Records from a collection
☆ ☆ ☆ ☆ ☆

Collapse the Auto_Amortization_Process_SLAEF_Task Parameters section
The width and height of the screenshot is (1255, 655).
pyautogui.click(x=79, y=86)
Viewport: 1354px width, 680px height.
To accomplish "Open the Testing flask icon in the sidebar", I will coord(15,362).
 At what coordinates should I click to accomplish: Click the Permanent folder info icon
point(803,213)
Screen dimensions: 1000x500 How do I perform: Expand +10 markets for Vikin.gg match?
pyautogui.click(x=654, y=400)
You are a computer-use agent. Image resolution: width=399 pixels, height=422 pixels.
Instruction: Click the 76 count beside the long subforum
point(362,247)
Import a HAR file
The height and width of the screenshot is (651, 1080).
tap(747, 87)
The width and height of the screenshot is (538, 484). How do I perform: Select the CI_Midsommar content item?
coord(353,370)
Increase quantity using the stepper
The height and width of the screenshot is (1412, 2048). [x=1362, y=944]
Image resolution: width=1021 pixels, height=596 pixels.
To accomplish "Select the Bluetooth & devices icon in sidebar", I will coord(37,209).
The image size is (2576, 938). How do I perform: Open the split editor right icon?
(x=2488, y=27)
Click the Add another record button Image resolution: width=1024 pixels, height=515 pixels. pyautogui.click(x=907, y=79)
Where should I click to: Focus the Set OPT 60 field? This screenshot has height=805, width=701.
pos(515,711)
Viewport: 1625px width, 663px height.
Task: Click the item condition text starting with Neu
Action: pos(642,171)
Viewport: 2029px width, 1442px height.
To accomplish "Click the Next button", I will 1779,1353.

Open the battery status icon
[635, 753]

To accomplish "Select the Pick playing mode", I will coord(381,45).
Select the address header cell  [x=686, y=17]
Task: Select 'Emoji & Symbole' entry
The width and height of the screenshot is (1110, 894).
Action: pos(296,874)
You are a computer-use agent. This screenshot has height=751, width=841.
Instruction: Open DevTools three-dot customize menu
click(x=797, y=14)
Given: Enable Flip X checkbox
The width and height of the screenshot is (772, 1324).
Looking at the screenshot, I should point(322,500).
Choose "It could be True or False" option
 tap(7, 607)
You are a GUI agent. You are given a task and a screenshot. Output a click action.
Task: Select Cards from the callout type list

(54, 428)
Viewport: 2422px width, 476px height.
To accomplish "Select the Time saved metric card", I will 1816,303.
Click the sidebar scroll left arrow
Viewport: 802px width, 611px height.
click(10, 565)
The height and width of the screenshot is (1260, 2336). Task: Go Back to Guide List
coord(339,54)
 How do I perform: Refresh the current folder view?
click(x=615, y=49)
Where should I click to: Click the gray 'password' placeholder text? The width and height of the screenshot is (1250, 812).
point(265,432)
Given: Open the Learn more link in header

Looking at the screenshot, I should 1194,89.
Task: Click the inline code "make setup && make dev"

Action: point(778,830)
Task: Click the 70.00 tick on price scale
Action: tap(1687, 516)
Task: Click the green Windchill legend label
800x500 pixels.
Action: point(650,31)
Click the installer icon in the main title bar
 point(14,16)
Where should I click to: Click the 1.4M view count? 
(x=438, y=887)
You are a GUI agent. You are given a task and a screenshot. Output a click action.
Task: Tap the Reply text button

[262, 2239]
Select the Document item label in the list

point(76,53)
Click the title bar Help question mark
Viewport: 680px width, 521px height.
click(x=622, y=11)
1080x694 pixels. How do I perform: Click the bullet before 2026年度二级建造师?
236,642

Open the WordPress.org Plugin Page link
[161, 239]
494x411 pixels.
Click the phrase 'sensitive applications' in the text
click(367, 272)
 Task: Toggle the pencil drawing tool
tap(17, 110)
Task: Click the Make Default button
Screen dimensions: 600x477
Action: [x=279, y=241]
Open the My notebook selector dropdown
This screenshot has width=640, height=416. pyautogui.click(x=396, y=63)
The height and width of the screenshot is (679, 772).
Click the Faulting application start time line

☆ ☆ ☆ ☆ ☆

- [Problem description] From the data above, extract every line in its exact form.

- [Written response]
Collapse the Auto_Amortization_Process_SLAEF_Task Parameters section
The width and height of the screenshot is (1255, 655).
pyautogui.click(x=79, y=86)
Viewport: 1354px width, 680px height.
To accomplish "Open the Testing flask icon in the sidebar", I will coord(15,362).
 At what coordinates should I click to accomplish: Click the Permanent folder info icon
point(803,213)
Screen dimensions: 1000x500 How do I perform: Expand +10 markets for Vikin.gg match?
pyautogui.click(x=654, y=400)
You are a computer-use agent. Image resolution: width=399 pixels, height=422 pixels.
Instruction: Click the 76 count beside the long subforum
point(362,247)
Import a HAR file
The height and width of the screenshot is (651, 1080).
tap(747, 87)
The width and height of the screenshot is (538, 484). How do I perform: Select the CI_Midsommar content item?
coord(353,370)
Increase quantity using the stepper
The height and width of the screenshot is (1412, 2048). [x=1362, y=944]
Image resolution: width=1021 pixels, height=596 pixels.
To accomplish "Select the Bluetooth & devices icon in sidebar", I will coord(37,209).
The image size is (2576, 938). How do I perform: Open the split editor right icon?
(x=2488, y=27)
Click the Add another record button Image resolution: width=1024 pixels, height=515 pixels. pyautogui.click(x=907, y=79)
Where should I click to: Focus the Set OPT 60 field? This screenshot has height=805, width=701.
pos(515,711)
Viewport: 1625px width, 663px height.
Task: Click the item condition text starting with Neu
Action: pos(642,171)
Viewport: 2029px width, 1442px height.
To accomplish "Click the Next button", I will 1779,1353.

Open the battery status icon
[635, 753]

To accomplish "Select the Pick playing mode", I will coord(381,45).
Select the address header cell  [x=686, y=17]
Task: Select 'Emoji & Symbole' entry
The width and height of the screenshot is (1110, 894).
Action: pos(296,874)
You are a computer-use agent. This screenshot has height=751, width=841.
Instruction: Open DevTools three-dot customize menu
click(x=797, y=14)
Given: Enable Flip X checkbox
The width and height of the screenshot is (772, 1324).
Looking at the screenshot, I should point(322,500).
Choose "It could be True or False" option
 tap(7, 607)
You are a GUI agent. You are given a task and a screenshot. Output a click action.
Task: Select Cards from the callout type list

(54, 428)
Viewport: 2422px width, 476px height.
To accomplish "Select the Time saved metric card", I will 1816,303.
Click the sidebar scroll left arrow
Viewport: 802px width, 611px height.
click(10, 565)
The height and width of the screenshot is (1260, 2336). Task: Go Back to Guide List
coord(339,54)
 How do I perform: Refresh the current folder view?
click(x=615, y=49)
Where should I click to: Click the gray 'password' placeholder text? The width and height of the screenshot is (1250, 812).
point(265,432)
Given: Open the Learn more link in header

Looking at the screenshot, I should 1194,89.
Task: Click the inline code "make setup && make dev"

Action: point(778,830)
Task: Click the 70.00 tick on price scale
Action: tap(1687, 516)
Task: Click the green Windchill legend label
800x500 pixels.
Action: point(650,31)
Click the installer icon in the main title bar
 point(14,16)
Where should I click to: Click the 1.4M view count? 
(x=438, y=887)
You are a GUI agent. You are given a task and a screenshot. Output a click action.
Task: Tap the Reply text button

[262, 2239]
Select the Document item label in the list

point(76,53)
Click the title bar Help question mark
Viewport: 680px width, 521px height.
click(x=622, y=11)
1080x694 pixels. How do I perform: Click the bullet before 2026年度二级建造师?
236,642

Open the WordPress.org Plugin Page link
[161, 239]
494x411 pixels.
Click the phrase 'sensitive applications' in the text
click(367, 272)
 Task: Toggle the pencil drawing tool
tap(17, 110)
Task: Click the Make Default button
Screen dimensions: 600x477
Action: [x=279, y=241]
Open the My notebook selector dropdown
This screenshot has width=640, height=416. pyautogui.click(x=396, y=63)
The height and width of the screenshot is (679, 772).
Click the Faulting application start time line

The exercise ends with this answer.